During my first visit, we went over all the theories I was given in my teens, and started tests. He did more in the first visit than all of the previous doctors combined. An ultra sound showed some small cysts on my ovaries, I had a normal PAP, and lots of blood work. Although my hormone levels were not exactly where they should have been, there was nothing overly alarming about them.
At this point I was ready to hear the same thing I had years ago when he surprised me, he said he wanted to do exploratory surgery to see what was really going on. This option was mentioned years ago, but the previous doctors decided against it. So, a couple of weeks later I was back at the hospital being prepped for surgery.

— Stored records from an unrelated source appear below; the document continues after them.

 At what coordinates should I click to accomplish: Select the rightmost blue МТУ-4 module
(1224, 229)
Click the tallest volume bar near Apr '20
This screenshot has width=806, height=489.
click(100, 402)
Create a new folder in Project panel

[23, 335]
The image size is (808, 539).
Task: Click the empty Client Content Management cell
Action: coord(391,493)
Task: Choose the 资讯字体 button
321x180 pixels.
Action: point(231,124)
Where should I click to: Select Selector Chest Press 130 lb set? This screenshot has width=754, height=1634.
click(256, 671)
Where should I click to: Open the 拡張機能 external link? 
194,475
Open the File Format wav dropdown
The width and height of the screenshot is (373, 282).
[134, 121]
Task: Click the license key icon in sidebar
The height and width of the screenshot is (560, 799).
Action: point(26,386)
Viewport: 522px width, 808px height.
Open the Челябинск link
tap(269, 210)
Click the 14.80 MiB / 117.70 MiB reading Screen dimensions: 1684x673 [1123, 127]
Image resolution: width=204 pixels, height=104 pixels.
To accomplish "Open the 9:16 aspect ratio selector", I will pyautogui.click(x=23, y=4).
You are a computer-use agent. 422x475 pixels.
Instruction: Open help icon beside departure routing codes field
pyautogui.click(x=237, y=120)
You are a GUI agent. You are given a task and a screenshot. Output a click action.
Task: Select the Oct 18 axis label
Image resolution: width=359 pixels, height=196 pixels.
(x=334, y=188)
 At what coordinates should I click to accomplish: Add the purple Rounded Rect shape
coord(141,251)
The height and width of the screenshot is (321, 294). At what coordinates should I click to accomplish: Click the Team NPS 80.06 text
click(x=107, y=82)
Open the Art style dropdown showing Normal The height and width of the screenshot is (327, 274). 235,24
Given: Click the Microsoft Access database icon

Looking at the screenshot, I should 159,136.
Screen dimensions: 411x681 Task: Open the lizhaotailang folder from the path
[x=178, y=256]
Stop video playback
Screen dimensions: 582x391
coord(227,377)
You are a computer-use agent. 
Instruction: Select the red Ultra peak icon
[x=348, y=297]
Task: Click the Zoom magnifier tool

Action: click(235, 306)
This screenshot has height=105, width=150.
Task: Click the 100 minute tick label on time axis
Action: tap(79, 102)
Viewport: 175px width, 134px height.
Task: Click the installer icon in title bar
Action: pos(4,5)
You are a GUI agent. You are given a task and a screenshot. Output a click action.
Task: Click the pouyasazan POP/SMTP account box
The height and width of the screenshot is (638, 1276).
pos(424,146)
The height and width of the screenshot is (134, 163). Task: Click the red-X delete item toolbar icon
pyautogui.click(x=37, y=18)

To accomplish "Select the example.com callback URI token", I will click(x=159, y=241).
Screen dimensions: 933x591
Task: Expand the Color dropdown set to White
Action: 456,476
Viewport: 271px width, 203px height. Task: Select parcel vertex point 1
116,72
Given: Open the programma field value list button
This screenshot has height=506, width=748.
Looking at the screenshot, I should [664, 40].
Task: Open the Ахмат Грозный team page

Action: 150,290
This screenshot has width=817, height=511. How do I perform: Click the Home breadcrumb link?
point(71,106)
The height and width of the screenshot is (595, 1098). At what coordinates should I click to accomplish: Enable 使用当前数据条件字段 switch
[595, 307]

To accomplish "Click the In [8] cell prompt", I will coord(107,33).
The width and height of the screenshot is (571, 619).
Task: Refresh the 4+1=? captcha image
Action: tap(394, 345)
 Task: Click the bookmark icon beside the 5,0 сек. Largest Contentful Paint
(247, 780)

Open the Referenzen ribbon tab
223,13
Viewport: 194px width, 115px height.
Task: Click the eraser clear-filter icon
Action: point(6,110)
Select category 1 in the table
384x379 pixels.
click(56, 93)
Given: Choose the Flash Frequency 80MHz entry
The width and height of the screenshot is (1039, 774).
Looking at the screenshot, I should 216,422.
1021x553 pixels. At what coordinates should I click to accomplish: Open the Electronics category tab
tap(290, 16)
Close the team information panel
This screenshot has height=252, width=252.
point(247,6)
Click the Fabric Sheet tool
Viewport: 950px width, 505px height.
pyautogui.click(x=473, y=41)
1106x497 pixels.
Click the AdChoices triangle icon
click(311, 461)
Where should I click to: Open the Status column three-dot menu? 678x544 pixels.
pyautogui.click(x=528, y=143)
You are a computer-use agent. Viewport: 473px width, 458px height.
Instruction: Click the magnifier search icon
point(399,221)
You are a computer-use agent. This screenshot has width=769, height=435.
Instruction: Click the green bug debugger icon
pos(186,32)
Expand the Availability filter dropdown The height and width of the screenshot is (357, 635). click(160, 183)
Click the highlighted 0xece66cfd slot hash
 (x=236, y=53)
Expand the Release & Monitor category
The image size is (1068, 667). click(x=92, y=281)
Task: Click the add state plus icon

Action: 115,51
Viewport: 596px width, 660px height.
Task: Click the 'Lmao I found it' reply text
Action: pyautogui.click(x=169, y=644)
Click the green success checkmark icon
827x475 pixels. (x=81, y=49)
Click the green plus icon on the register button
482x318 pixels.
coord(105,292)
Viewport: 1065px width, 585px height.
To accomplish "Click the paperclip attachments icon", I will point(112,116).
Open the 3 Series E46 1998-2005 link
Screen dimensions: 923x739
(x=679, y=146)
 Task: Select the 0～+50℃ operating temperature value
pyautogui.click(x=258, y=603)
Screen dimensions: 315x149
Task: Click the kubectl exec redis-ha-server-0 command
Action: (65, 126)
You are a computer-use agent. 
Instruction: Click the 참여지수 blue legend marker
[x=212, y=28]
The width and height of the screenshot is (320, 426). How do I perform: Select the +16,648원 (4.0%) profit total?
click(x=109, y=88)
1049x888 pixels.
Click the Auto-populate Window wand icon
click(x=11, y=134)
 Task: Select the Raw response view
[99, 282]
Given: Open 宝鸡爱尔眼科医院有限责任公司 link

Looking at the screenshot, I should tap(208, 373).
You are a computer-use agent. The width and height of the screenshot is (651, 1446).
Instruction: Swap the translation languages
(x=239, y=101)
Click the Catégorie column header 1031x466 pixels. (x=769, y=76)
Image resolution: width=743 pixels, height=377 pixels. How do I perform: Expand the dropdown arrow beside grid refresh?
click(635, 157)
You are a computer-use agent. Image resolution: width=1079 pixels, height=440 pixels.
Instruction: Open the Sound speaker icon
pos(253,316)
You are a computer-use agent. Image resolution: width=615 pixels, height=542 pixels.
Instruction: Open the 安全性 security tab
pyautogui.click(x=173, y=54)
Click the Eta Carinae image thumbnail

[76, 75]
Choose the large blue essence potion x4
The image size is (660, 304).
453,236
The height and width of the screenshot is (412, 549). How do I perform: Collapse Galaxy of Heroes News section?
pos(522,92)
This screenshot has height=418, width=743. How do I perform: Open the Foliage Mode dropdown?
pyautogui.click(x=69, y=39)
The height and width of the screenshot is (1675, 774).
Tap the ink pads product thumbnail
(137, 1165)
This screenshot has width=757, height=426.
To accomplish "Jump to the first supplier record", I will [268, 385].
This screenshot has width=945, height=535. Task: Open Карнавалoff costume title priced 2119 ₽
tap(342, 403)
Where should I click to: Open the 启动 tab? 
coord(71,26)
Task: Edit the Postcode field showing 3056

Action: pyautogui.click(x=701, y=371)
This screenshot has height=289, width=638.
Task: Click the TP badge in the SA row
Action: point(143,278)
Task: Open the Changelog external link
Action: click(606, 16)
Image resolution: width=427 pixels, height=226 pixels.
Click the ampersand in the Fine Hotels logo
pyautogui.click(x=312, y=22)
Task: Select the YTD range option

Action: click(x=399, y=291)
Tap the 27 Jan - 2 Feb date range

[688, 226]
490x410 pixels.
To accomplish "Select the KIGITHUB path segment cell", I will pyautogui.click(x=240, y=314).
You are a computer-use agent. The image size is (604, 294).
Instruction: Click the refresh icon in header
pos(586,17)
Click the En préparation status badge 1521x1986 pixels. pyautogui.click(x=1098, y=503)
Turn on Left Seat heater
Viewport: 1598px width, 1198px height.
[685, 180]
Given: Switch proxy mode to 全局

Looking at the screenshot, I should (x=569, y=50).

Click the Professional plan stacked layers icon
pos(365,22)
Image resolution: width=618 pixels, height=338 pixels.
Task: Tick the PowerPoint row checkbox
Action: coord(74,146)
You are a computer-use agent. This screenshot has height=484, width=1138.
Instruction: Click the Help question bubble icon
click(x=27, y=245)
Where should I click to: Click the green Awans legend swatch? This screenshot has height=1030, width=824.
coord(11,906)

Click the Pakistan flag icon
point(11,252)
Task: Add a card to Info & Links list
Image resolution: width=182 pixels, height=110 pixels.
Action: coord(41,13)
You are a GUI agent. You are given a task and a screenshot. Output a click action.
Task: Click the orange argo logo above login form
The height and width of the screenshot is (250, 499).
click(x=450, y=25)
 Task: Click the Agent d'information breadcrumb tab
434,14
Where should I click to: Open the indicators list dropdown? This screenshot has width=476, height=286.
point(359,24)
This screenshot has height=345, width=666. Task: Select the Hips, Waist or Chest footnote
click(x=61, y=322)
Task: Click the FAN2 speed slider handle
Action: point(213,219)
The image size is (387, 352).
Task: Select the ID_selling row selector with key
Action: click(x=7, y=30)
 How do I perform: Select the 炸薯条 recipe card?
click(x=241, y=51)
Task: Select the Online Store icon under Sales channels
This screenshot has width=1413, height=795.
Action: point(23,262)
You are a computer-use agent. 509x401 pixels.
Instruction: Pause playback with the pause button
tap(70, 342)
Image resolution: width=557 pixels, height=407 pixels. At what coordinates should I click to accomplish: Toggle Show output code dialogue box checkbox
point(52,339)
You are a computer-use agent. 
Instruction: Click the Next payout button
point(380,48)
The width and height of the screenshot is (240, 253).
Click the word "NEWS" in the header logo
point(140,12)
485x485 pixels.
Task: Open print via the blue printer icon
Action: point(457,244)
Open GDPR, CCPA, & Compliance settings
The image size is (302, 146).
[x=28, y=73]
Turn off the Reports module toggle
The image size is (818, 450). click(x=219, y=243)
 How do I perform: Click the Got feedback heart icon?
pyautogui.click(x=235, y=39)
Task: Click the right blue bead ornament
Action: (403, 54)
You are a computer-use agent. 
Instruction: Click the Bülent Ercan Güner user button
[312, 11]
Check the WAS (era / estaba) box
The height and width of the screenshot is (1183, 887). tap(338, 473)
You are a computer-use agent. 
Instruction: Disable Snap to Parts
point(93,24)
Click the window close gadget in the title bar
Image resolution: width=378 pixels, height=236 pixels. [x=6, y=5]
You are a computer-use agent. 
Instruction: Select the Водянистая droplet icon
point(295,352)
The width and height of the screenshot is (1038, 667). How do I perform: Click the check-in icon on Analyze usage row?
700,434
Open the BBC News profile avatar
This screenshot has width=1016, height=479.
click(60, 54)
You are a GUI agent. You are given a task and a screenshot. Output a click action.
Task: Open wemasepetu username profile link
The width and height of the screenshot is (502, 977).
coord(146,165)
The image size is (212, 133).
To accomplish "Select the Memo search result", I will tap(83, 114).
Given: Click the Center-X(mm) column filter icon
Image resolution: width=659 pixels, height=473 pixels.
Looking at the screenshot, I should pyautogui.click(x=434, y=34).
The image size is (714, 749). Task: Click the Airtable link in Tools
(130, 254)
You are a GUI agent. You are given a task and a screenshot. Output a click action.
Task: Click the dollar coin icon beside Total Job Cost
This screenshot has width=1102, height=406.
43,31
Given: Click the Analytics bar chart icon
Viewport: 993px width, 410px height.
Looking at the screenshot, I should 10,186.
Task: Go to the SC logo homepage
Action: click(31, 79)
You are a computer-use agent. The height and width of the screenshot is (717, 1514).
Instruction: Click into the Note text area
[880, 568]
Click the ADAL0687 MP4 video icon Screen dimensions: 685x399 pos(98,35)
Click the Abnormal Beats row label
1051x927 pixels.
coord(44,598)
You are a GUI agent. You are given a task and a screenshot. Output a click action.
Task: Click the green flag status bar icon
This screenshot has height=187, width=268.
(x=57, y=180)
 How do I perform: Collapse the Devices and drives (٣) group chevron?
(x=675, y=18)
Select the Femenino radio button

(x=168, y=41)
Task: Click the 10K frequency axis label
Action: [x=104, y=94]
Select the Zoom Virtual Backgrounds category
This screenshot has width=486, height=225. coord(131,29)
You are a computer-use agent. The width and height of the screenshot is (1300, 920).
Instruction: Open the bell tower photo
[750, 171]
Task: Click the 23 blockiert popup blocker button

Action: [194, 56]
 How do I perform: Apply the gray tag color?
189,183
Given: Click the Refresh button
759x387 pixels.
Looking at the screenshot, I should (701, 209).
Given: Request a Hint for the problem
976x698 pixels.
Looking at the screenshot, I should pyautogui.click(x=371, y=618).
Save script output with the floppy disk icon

The surgery confirmed the endometriosis and the cists. So we began treating these problems with lupron cycles. I had been with my boyfriend, Billy since I was 20, and at 23 I had finished another cycle of lupron when Billy and I decided we were not going to try to get pregnant, but we were going to stop trying not to. After a few months off the Lupron, I still had not gotten a period, so, my doctor began a light dose of hormones to get things moving again, and it worked, I began getting a period, and we began trying a little harder to "avoid" pregnancy.(The longer I kept from saying we were "trying" to get pregnant, the longer I could deny a much larger problem than uncomfortable periods) This is when we added Clomid to the mix, and after 2 cycles I was not pregnant and I was cramping all the time, period or not. So I had another ultrasound and it showed a cist the size of my ovary on my ovary. The next day I was back in the hospital getting ready to have the cist removed, and it was a good thing I did. The cist turned out to be much larger than the ultra sound showed, and was hiding behind my uterus. It turned out to be the size of my fist, besides that he removed another that was on the other ovary that was unable to be seen on the ultrasound. That one was much smaller, but large enough to affect me ovulating. Knowing then that I had PCOS and endometriosis, we went from not avoiding pregnancy, to trying to get pregnant. After healing from the surgery, we went back to Clomid and I became Psychotic about tracking my monthly cycle. I began cramping all the time again, but assumed it was the hormones. Then it happened, I was late, not just a couple days, but a couple of weeks, so I took a test. I had taken a test every month and got used to the negative, but I got my hopes up this time. I was more than a couple days, I was fairly regular at this point, so after waiting the 3 minutes I looked at the test to get a BFN. A week later, and still no period, I was back at the doctor, less than a year since my surgery getting another ultra sound, and there they were, more cists. He did not want to do another surgery, instead he wanted us to see a fertility doctor. At this point I left denial and met depression.
We met with the doctor my OB recommended and went over all the scenarios. The decision was made for me to go on a break from the hormones hoping the cists shrink and that we can avoid another surgery that would only harm more of my eggs. That appointment was in January if this year. I'm now 26, Billy is 30, and I am on a hormone break.
I want to wait until the end of the year to go back to the doctor, we have been working on becoming healthy, better diets and just taking better care of ourselves which can only help. So here we are, quickly approaching January, in the coming months, he will be tested, and we will dive in. I'm giving myself this time to breathe before the madness begins.